> Extrait fourni
========================

Au cœur des troncs, des rondelles magiques

Envie de dépaysement? Plongez-vous dans La Déflagration des buissons un roman-photo shooté dans les arbres, avec les 7 bûcheronnes et l’Ours malin. Renversant.

Les tronçonneuses giclent la sève fraîche, pourtant ce n’est pas un livre gore. Les bosquillonnes militent à coup de haches, mais sont pleines de tendresse. L’Ours tente de se réapproprier son trône de roi des forêts, en utilisant un microscope…

L’intrrrrrrrigue se déroulant à la vitesse d’une sangsue, il faut d’abord admirer l’exploit graphique: La Déflagration des buissons, premier opus de Julie Chapallaz, est un trésor visuel. Costumière et décoratrice, elle a passé de la 3D à la dimension papier. Minimaliste peu avide de technicité, elle fait tout à la main: des fonds peints à la gouache aux découpes des clichés, elle se permet juste un détour photoshop pour ajouter les décors sur ses fonds. Elle tire finalement ses cases sur une vieille laser A4 qui laisse une légère trame.

Walkyrie sans cheval

Un vendredi début mai à la librairie-galerie Impressions: quelques curieux·ses et le libraire accueillent l’auteure. Elle arrive toute détendue. Cette grande perche souriante semble réellement sortie des bois, sauf que sa poche arrière droite est gonflée de stylos, crayons et autres feutres. Franco-suisse, elle habite actuellement Cherbourg après un passage par Paris.

Sans transition, sommée de situer la source de certaines cases délirantes bien explosées, cette walkyrie sans cheval ni téléphone intelligent explique sa démarche: «Ces images naissent dans ma tête, sans aucune influence de substances hallucinogènes ou stupéfiantes». Elle ajoute qu’elle a beaucoup bossé avec son éditeur pour cet ouvrage de 224 pages.

Neurones bien branchés

Soigneusement découpé, ce roman-photo n’a rien à voir avec les historiettes à l’eau de rose du journal Nous Deux ou les romans-photos cochons pleins de gros nichons d’Hara-Kiri et Wolinsky (là, je pompe le catalogue des éditions Flblb qui se targuent d’un nom imprononçable pour des livres incompréhensibles).

Julie Chapallaz a concocté un story-board fouillé avant de se lancer dans la phase photo. Signalons qu’elle a passé du temps dans le bas du canton pour se documenter un max sur les arbres et la dendrochronologie, science des cernes utile mais peu répandue.

========================

> Bloc de données
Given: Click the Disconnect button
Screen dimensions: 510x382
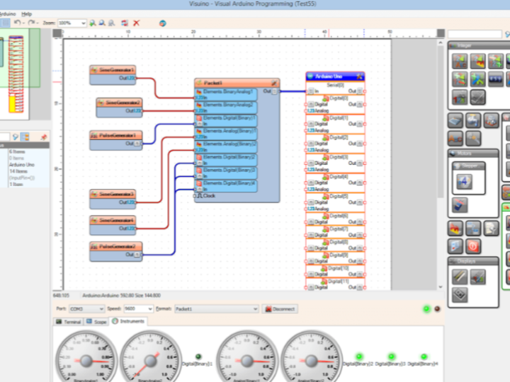Looking at the screenshot, I should (x=280, y=309).
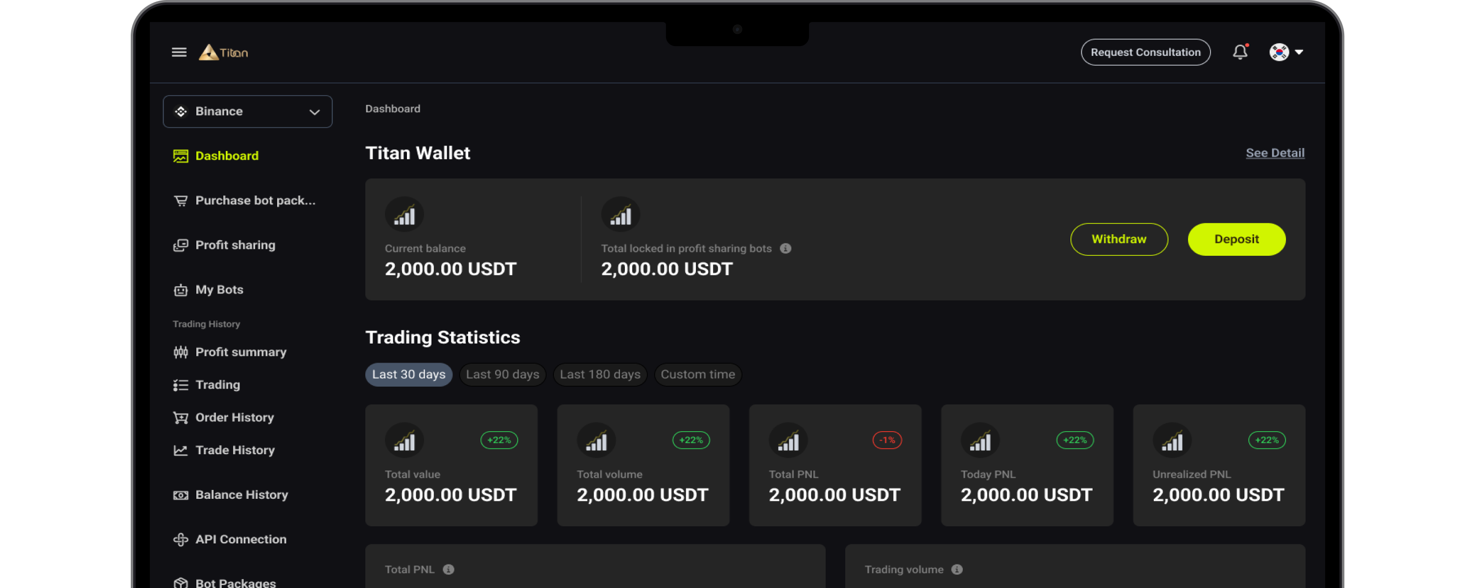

========================

> Exercice
D'après l'extrait fourni, dans quelle ville Julie Chapallaz habite-t-elle actuellement ? Répondez en une phrase, s'il vous plaît. Le matériel ci-dessus provient d'une autre source.

> Réponse
Julie Chapallaz habite actuellement à Cherbourg.